Interim Report Q1 2017

Financial overview Q1 2017

  • Total net revenues SEK 127.4 million (151.0)
  • Zubsolv® net revenue SEK 114.1 million (98.4)
  • EBIT SEK -23.2 million (-26.2)
  • EBITDA SEK -18.1 million (-19.4)
  • Earnings per share, before and after dilution, SEK -1.00/-1.00 (-1.00/-1.00)
  • Cash flow from operating activities SEK 28.2 million (33.5)
  • Cash and cash equivalents SEK 250.6 million (233.0)
  • Guidance issued in connection with Full Year Report 2016 confirmed

Other highlights Q1 2017

  • Completion of another bond buyback program amounting to a nominal value of SEK 59 million
  • Orexo commenced a patent infringement litigation against Actavis for their generic versions of Suboxone® and Subutex® tablets in the US

CEO comments

Zubsolv® growth in the US drives improved profitability in the commercial operations

In a dynamic market environment, I am pleased to report that net sales for Zubsolv US in Q1 2017 increased with 15.9 percent from Q1 2016 and our US business continues to contribute positively to the Orexo revenues and earnings. With this growth and positive contribution from our US business, I can confirm our financial guidance of positive EBITDA for the full year.

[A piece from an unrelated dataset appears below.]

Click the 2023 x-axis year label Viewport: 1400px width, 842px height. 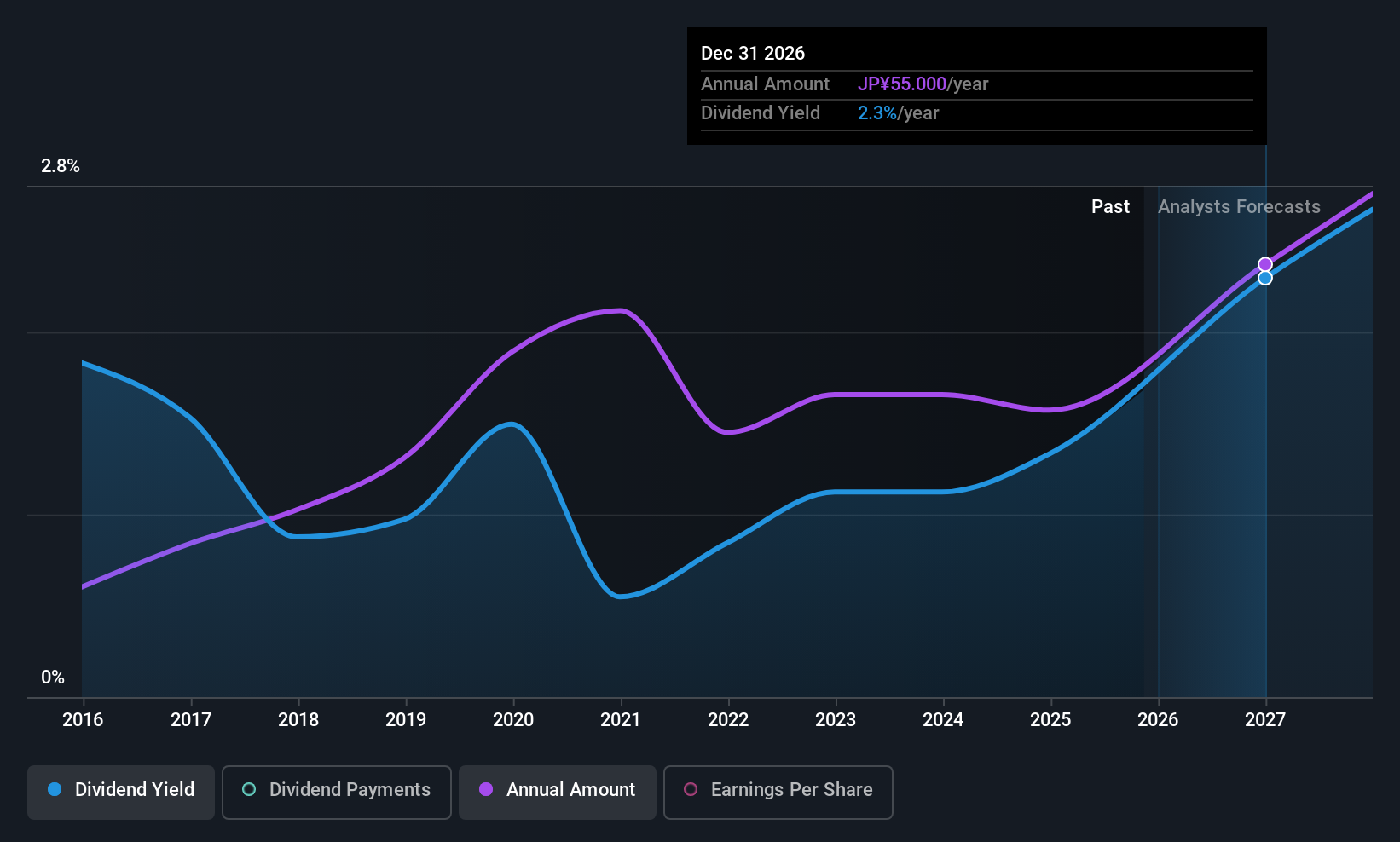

We are encouraged to see an accelerating growth in the market for treatment of opioid dependence reaching 9.7 percent in the first quarter compared to a growth of 7.6 percent in Q4 2016. This is a trend break as Q1 traditionally is weaker than Q4. The growth this year is primarily driven by the physicians certified to expand to 275 patients and most of the growth is in the public segment. The commercial segment has followed the trend from previous years with Q1 slightly below Q4 volumes. We expect the commercial segment to improve in the next quarters and we are pleased to see the growth in commercial pick-up late in the quarter. This is important for Orexo as we have better market access, market share and pay less rebates in the commercial segment.

During the quarter, I have spent time in the US meeting healthcare professionals treating opioid dependence. The feedback on Zubsolv and our work in the US is positive, we have a strong brand awareness both as a company and on a product level with Zubsolv. However, market access remains an important driver of physicians’ choice of medication and we need to work relentlessly to open up the market for more unrestricted access for Zubsolv. I know our message resonates well, but physicians need to move out of their comfort zone and direct their patients to get a treatment with Zubsolv versus a “drug” most patients have tried before even starting medical treatment, since they were buying it on the street as a part of their illicit opioid misuse.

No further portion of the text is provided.